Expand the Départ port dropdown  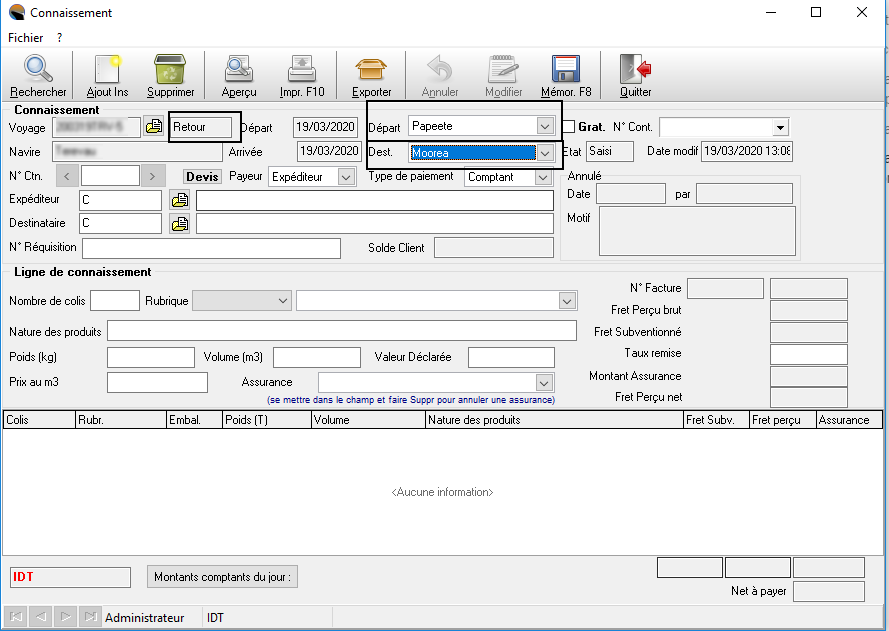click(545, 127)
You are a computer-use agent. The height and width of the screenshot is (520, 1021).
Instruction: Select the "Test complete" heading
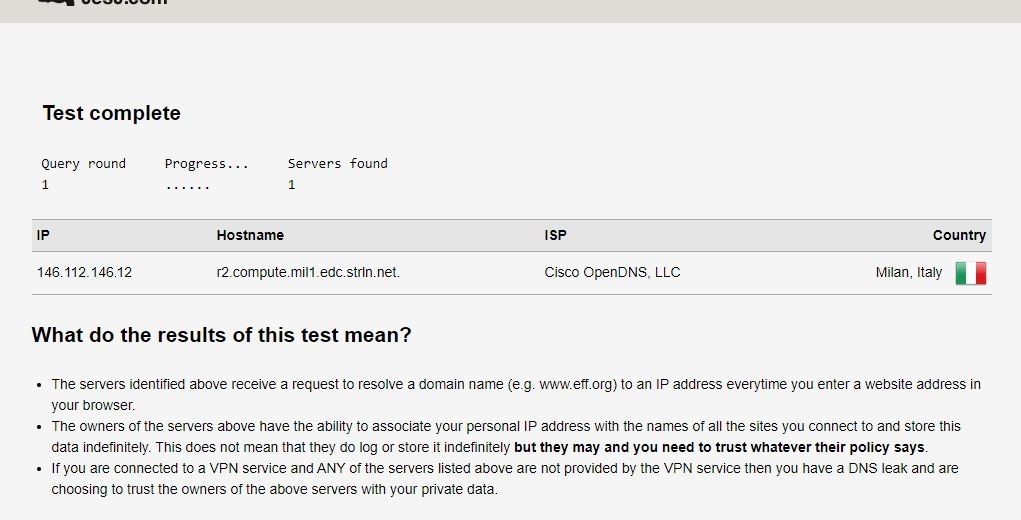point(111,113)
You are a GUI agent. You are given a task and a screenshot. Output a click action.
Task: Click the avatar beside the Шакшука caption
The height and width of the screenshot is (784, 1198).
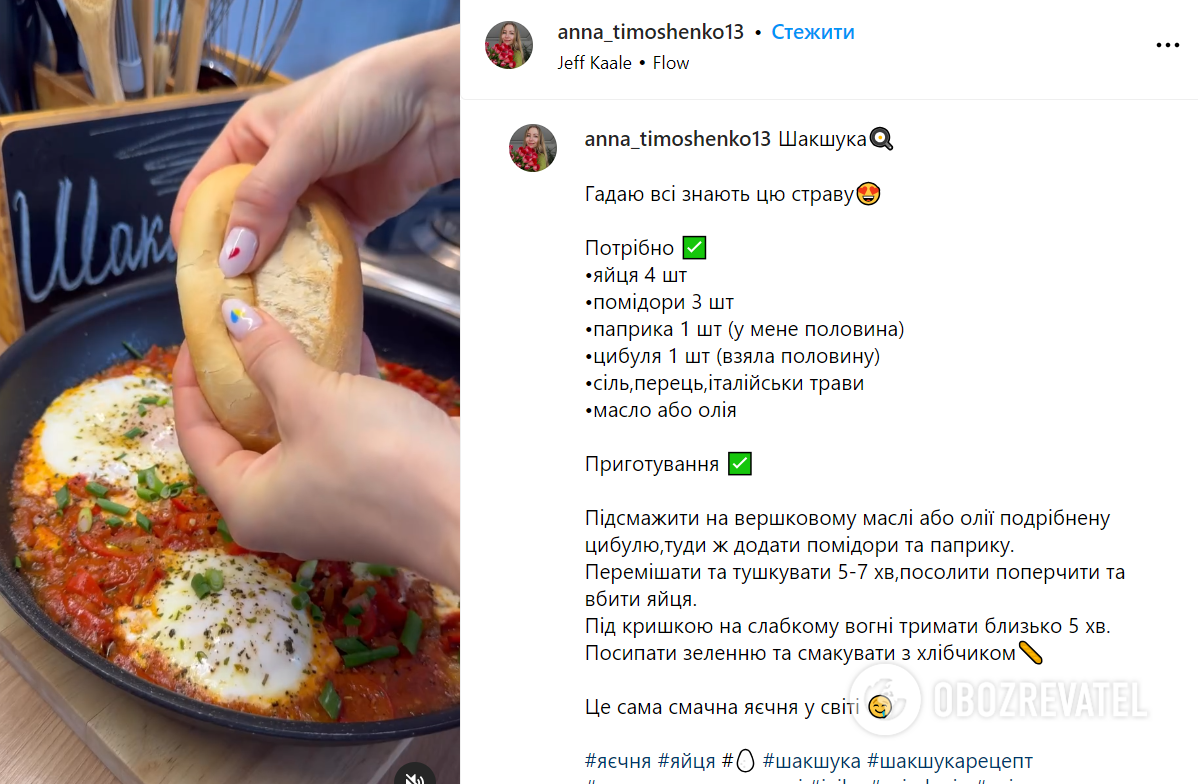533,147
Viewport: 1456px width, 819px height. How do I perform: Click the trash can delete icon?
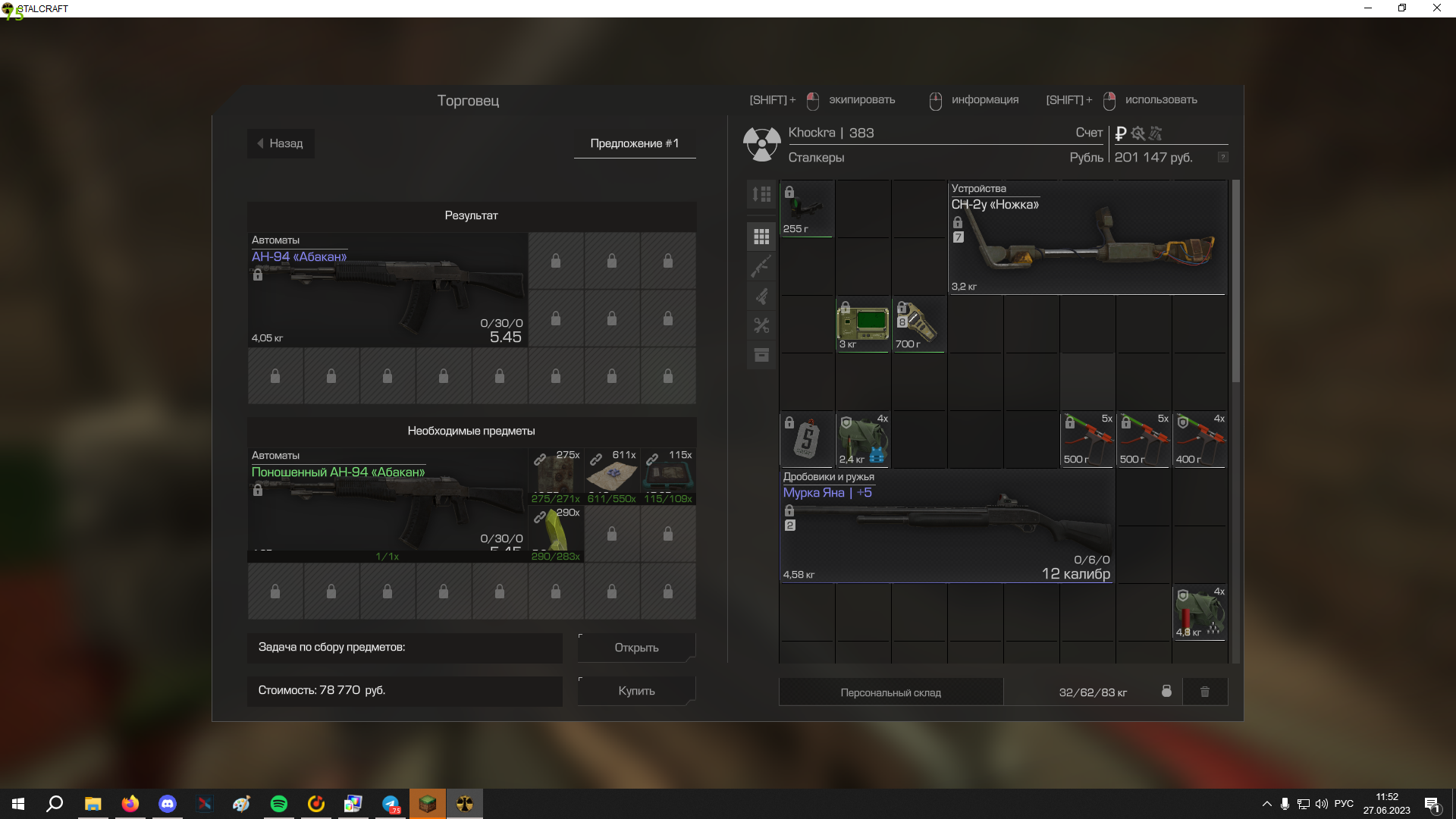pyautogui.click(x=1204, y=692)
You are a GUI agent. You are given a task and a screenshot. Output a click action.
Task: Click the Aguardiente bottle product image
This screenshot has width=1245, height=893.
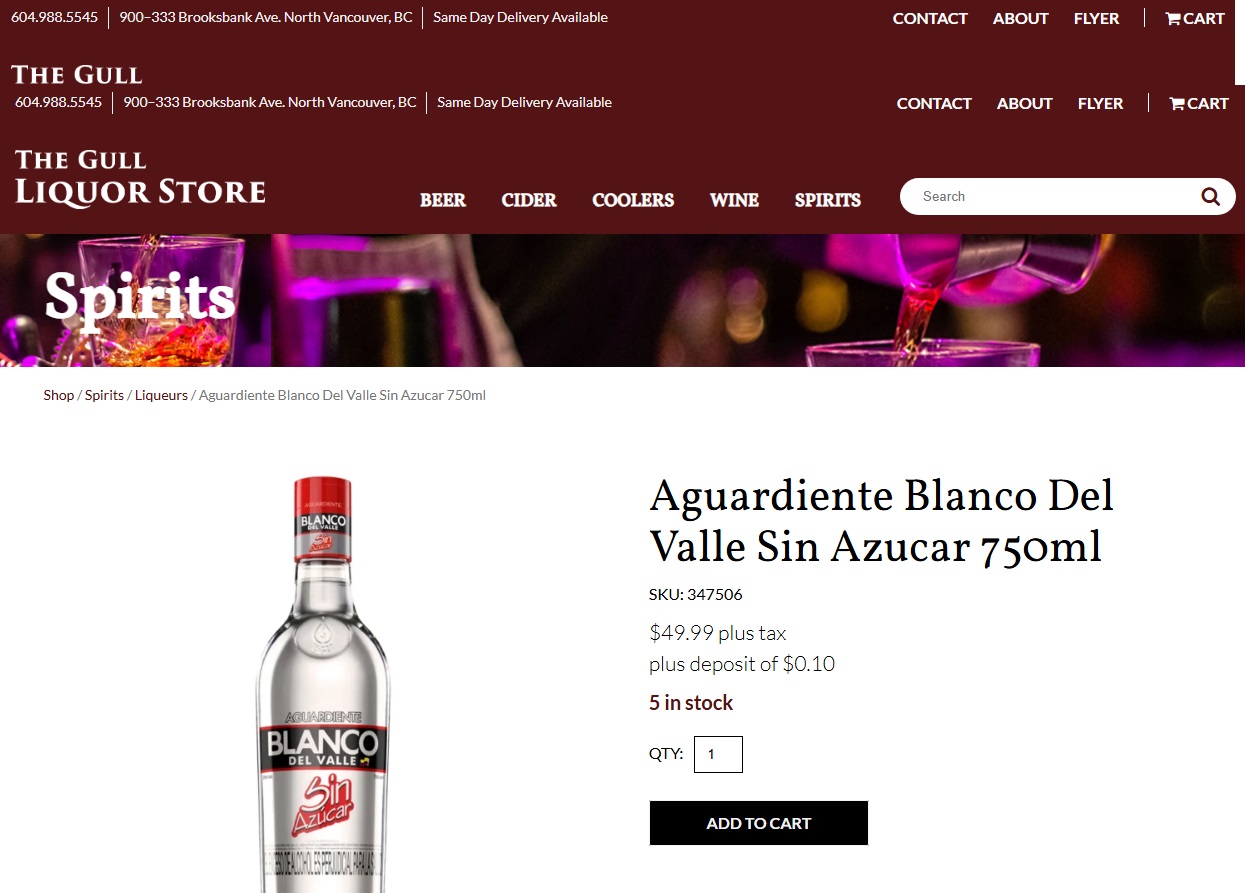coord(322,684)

__EXERCISE DESCRIPTION__. Render the entries from the line containing "You are a computer-use" through the end of the entries as a numbered list, skipping any blank lines and leaving out the pictures.

__COMPLETED EXERCISE__.
1. You are a computer-use agent. The height and width of the screenshot is (520, 1021).
2. Instruction: Select the "Test complete" heading
3. point(111,113)
4. You are a GUI agent. You are given a task and a screenshot. Output a click action.
5. Task: Click the avatar beside the Шакшука caption
6. The height and width of the screenshot is (784, 1198).
7. 533,147
8. Viewport: 1456px width, 819px height. How do I perform: Click the trash can delete icon?
9. pyautogui.click(x=1204, y=692)
10. You are a GUI agent. You are given a task and a screenshot. Output a click action.
11. Task: Click the Aguardiente bottle product image
12. This screenshot has width=1245, height=893.
13. coord(322,684)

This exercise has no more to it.